Этого протоиерея я не выносил. Он был модным светским священником и раза два в год служил у тетушки в доме молебны. Палисадов был лектором университета, и вечными про него анекдотами пересыпал игру на бильярде один мне знакомый веселый студент.
Он любил изображать протоиерея со всеми его жестами и нижегородско-французским прононсом. В доказательство, что вера без дел мертва есть, он говорил:
— Допустим, что у нас есть некий flacon, а в нем две жидкости: желтая и голубая, два невзрачных сами по себе цвета; а попробуйте их взболтать, смешать, и у вас получится прелестный vert-de-gris[21].
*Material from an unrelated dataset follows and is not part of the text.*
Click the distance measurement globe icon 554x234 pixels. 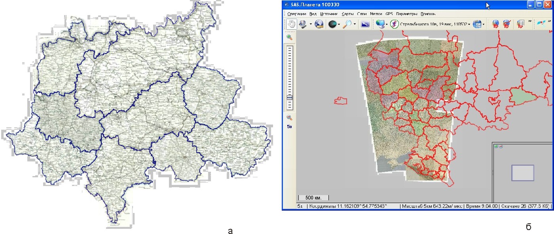point(319,24)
О благости божией у о. Палисадова был не менее игривый вывод: он призывал слушателей восхищаться тем, что бог — великий любитель прекрасного, при создании человека преследовал не одну лишь грубую пользу, а и тончайшие наслаждения.
— Ибо что есть органы обоняния и вкуса, как не орудия наслаждения? — восхищенно разводил Палисадов руками. — Ибо для-ради поддержки бренного тела достаточно было б иметь в животе прорез, наподобие кармана, куда, как в оный, ссыпали бы просто-напросто пищу с тарелок.
Был Палисадов статного роста, чернокудр с проседью, с манерами недуховными. Любил вспоминать о томике своих проповедей, изданных в Берлине на французском языке.
Он настолько офранцузился в Париже, что, приехав в Россию, подал было прошение митрополиту о том, чтобы ему разрешили носить короткие волосы и штатское платье. За эту просьбу его чуть не упрятали в монастырь.